3. A typed flag client. Codegen a TS object from the flag definitions so flags.checkoutV2 is type-safe and flags.get("checkuot-v2") (typo) is a compile error. When a flag is removed from the config, every consumer becomes a type error, surfacing the dead code automatically. Without this, flag references drift and you can't tell which ones are still live.
4. Default OFF + kill switch. Every flag must have a "kill" value that resolves to the previous, known-good behavior. isEnabled('newCheckout', { fallback: false }) — and the fallback path is the unconditionally tested legacy code. Test the kill path in CI by running the suite once with all flags off. The kill switch should be reachable without a deploy and ideally under 60s end-to-end.
5. Lifecycle hygiene. Every flag gets an owner, an expiry date, and a removal ticket filed at creation time. A weekly Slack reminder or automated PR removes expired flags. Long-lived "permanent" flags (kill switches for infrastructure dependencies, premium tier gates) are tagged differently so they don't get pruned. Without this, a 3-year-old codebase has 400 dormant flags and the cyclomatic complexity of a fractal.
6. Targeting & rollout. Support multiple rules: user id, percentage rollout, environment, geography, plan tier, query-param override (?ff=checkoutV2) for QA. Always hash on a stable user id (or anonymous session id) so a user gets the same variant across visits — sticky bucketing matters for honest A/B tests. Percentage rollouts should be deterministic: hash(userId + flagName) % 100 < pct.
7. Observability. Emit a structured event whenever a flag is evaluated (with user id, flag, variant, timestamp), not when it's defined. Track per-flag conversion / error metrics. The first sign of a bad rollout is usually an error rate that diverges between variants — you should see it within minutes, not days. Hook the flag service to a metrics platform so anyone can plot variant impact.
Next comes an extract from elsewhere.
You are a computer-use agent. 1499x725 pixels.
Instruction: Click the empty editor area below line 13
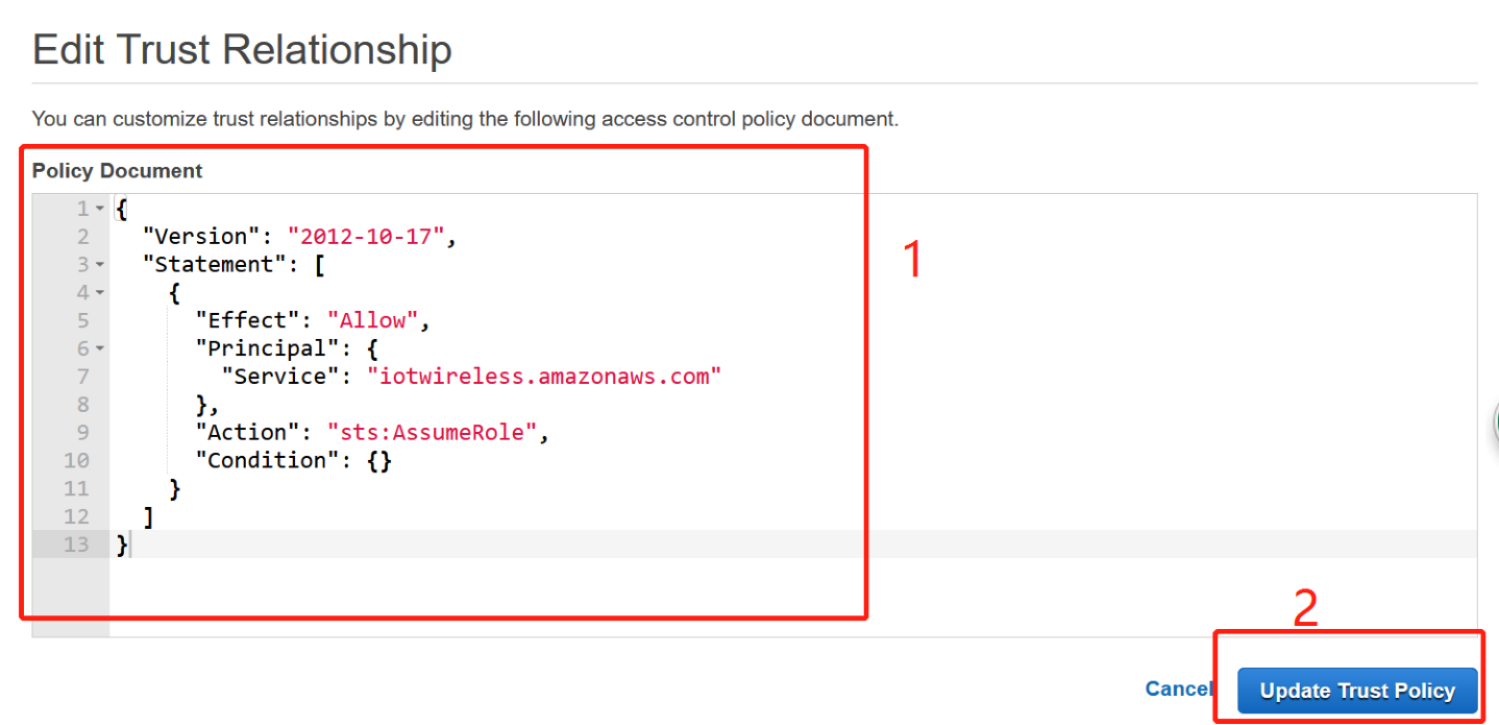tap(790, 596)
SSR / CSR consistency. A flag evaluated on the server must be passed to the client (via initial props, cookies, or a context) so the first client render matches. Otherwise hydration mismatches.
Anti-patterns:
- Boolean flags for what is really configuration (use a separate config system).
- Nesting flags (
if (newCheckout && newAddressForm && betaSearch)) — combinatorial paths nobody tests. - Putting business logic behind flags that survive shipping (the flag becomes architectural; refactor instead).
- Reading flags inside hot loops instead of resolving once per request.
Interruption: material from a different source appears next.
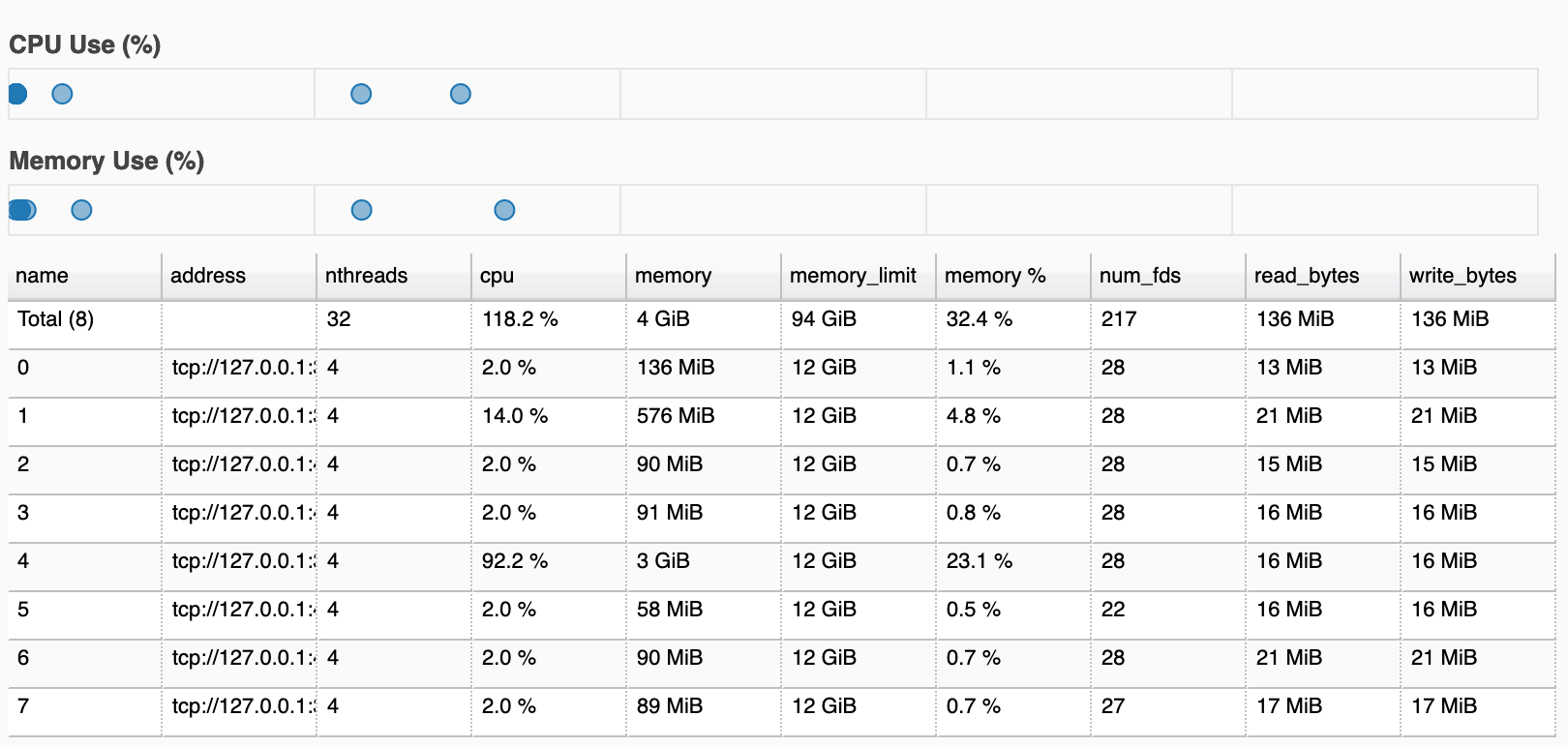Click the memory % column header

(995, 276)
Treat flags like locks: cheap to add, expensive to leave around.
Code
Follow-up questions
- •How do you handle hydration when a flag flips between SSR and CSR?
- •What's your strategy for flag cleanup at scale?
- •How would you A/B test an SSR-rendered page?
Common mistakes
- •Ad-hoc booleans in env vars masquerading as flags.
- •Forgetting to remove a flag after rollout — old branches rot.
- •Evaluating client-side only → user sees flicker as flag arrives.
Performance considerations
- •Server-evaluated flags add zero client cost.
- •Watch for cache-key explosion if you key SSR cache on flag combinations.
Edge cases
- •Flag service outage — must fall back to safe defaults, not block the app.
- •Sticky bucketing across logged-out → logged-in transitions requires merging anonymous and user IDs.
Real-world examples
- •GitHub uses flipper, Shopify uses Beta Flags, Vercel uses Edge Config + flag SDK for instant evaluation.